Eighth Circuit affirms denial of remand in a case where the plaintiff attempted to challenge the court’s CAFA jurisdiction based on an amended complaint filed after removal
In Hargis v. Access Capital Funding LLC, 674 F.3d 783 (8th Cir. 2012), the plaintiff borrower filed a putative class action on behalf of herself and similarly situated borrowers alleging that the defendants, a bank and a broker, were unjustly enriched and had engaged in the unauthorized practice of law in violation of a state law by charging processing and administration fees in connection with the refinancing of her mortgage. The defendants removed the case pursuant to CAFA. The plaintiff’s motion for remand was denied and she appealed.
The defendants considered consumers nationwide for purposes of calculating the amount in controversy under CAFA because the plaintiff had not limited the putative class to just Missouri customers. The plaintiff objected, asserting that the amount in controversy was less than $5 million because class consisted of only Missouri residents. The district court denied the plaintiff’s remand motion, but allowed the plaintiff to amend her complaint to provide a clearer class definition. The plaintiff filed an amended complaint limiting the class to just Missouri customers. The defendants moved for summary judgment. In response to the summary judgment motion, the plaintiff sought leave to amend her complaint again. The district court granted judgment to the defendants and denied the motion for leave to file a second amended class action complaint.

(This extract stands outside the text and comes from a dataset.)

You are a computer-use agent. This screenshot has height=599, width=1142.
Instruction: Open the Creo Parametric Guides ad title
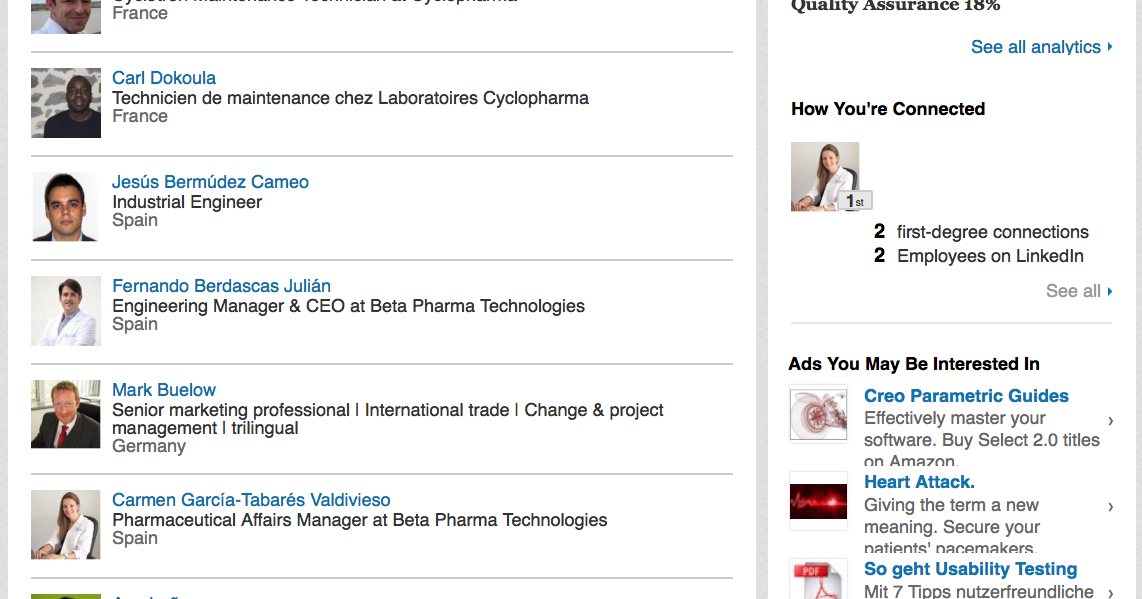click(x=966, y=396)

On appeal, the Eighth Circuit initially addressed whether the case had been properly removed under CAFA. The court noted that the removing party must establish by a preponderance of the evidence that CAFA’s amount in controversy has been met, regardless of whether the complaint contains an allegation of an amount in controversy below the jurisdictional minimum. The court explained that the preponderance standard is not whether the damages are greater than that amount, but whether the finder of fact might legally conclude that they are. The court also observed that to in order to avoid CAFA jurisdiction, a plaintiff may include with the complaint a binding stipulation that the plaintiff will not seek damages greater than the jurisdictional minimum. Once the removing party establishes CAFA’s amount in controversy by a preponderance of the evidence, the party seeking remand must prove to a legal certainty that the claim is for less than that amount.
The Eighth Circuit examined the plaintiff’s contention that the district court erred in considering a nationwide class for purposes of determining the amount in controversy under CAFA because the class was limited to just Missouri customers and involved violation of Missouri law. The plaintiff asserted that the amount in controversy did not exceed $5 million if this geographical restriction of the class was followed. The Eighth Circuit noted, however, that the operative complaint at the time of removal was the original complaint. The class was not restricted to just Missouri customers in that complaint. Furthermore, the plaintiff failed to submit a binding stipulation with the original complaint limiting the damages sought by the class to less than $5 million. The defendant, therefore, was free to calculate the amount in controversy based upon the allegations in the original complaint which did not restrict the class to Missouri customers.
The Eighth Circuit affirmed the district court’s order denying remand. The court also ruled that since the plaintiff lacked standing to bring the claim, the district court should have dismissed the claim instead of reaching the merits of the defendants’ summary judgment motion. The case was remanded with instructions consistent with the court’s ruling.